In the Schutzhund-based approach, students spend months learning how to use every kind of collar that uses pain to teach dogs, including the shock collar. Once, a large male German Shepherd ran away from his trainer, who ran screaming behind him while remotely turning the shock collar all the way up to its highest level (some collars can go as high as 80 milliamps; pain begins at .15–2.0 milliamps). The dog burst into our training class and chomped on another student’s Corgi. It was awful for all of us, but it was most horrific for both of the dogs.
Many dogs end up in shelters through no fault of their own, just like this cute puppy Annie pulled from a central Texas shelter.
A few days later, a large-breed dog—also trained on the shock collar—nearly killed a young kennel tech who reached for the dog’s water bowl while cleaning his kennel. The dog grabbed the tech by the neck and missed her jugular vein by mere centimeters.
After putting a shock collar on the foster dog that I trained while in the program (a requirement for graduation) and after seeing so-called “red zone” dogs run right through the highest shock—I put down the remote and never picked one up again.
We did happen to get one brief class on clicker training, and that little device and the science behind it gave me back my passion for helping dogs learn how to exist in a human-run world. Clicker training is a method of positive-reinforcement training that uses a small clicker to mark the exact instant that the dog is performing a wanted behavior. We click (which means “yes!” to the dog) and then reinforce with a tasty treat. Eventually, we fade out the use of the clicker and keep dispensing treats randomly for desired behavior that we want the dog to continue.
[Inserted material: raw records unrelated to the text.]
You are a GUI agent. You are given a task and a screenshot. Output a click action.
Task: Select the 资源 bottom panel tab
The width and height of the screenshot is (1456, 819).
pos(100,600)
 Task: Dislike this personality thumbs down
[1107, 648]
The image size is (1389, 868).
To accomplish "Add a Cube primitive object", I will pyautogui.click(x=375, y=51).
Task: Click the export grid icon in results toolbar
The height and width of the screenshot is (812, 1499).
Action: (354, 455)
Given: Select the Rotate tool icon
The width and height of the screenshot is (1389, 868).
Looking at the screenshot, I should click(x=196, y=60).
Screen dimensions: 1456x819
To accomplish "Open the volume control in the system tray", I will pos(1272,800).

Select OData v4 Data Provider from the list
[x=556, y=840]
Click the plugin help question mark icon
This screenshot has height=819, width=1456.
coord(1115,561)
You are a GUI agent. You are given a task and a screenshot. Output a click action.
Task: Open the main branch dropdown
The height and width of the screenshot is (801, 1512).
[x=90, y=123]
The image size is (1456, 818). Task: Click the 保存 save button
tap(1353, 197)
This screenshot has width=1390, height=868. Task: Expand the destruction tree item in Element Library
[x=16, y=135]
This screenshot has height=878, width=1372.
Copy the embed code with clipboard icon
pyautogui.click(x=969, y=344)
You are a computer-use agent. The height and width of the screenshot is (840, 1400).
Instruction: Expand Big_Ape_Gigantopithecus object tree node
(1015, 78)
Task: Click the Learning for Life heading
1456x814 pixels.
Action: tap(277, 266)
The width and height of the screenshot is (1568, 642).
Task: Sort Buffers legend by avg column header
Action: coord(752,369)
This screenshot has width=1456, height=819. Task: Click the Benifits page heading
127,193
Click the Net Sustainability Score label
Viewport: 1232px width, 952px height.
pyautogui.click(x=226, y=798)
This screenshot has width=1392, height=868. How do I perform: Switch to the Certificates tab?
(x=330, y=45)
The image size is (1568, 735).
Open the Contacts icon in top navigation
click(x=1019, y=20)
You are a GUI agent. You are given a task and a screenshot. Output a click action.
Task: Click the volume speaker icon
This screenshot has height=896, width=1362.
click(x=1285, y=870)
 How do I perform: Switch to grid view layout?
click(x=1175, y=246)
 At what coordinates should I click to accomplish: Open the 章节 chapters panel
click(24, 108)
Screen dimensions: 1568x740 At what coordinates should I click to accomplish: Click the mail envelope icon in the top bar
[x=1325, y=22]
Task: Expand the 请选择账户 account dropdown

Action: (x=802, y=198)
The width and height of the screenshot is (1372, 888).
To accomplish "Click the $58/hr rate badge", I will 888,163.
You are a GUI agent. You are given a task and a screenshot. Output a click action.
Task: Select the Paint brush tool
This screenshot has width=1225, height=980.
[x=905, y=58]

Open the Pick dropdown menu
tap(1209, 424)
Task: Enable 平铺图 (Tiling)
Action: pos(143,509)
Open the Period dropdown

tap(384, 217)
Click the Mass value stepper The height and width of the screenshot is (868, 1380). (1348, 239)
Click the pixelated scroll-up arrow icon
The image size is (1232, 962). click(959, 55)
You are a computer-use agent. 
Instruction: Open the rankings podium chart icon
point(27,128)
In two decades, I graduated from that intensive dog-training academy, learned about canine behavior from some world-class trainers and behaviorists, and obtained countless hours of hands-on experience with troubled dogs. I became certified as a professional trainer through national certifying organizations, and my trusty clicker is still my most frequently used go-to tool. I’d like to share not only what I’ve learned along my journey but also the most current discoveries on how to help troubled dogs. Before we get to solving the conundrum of aggressive dogs, we must take a look at what does not work and why.
The clicker provides a way for the handler to “mark” a desired behavior at the precise moment the dog offers it.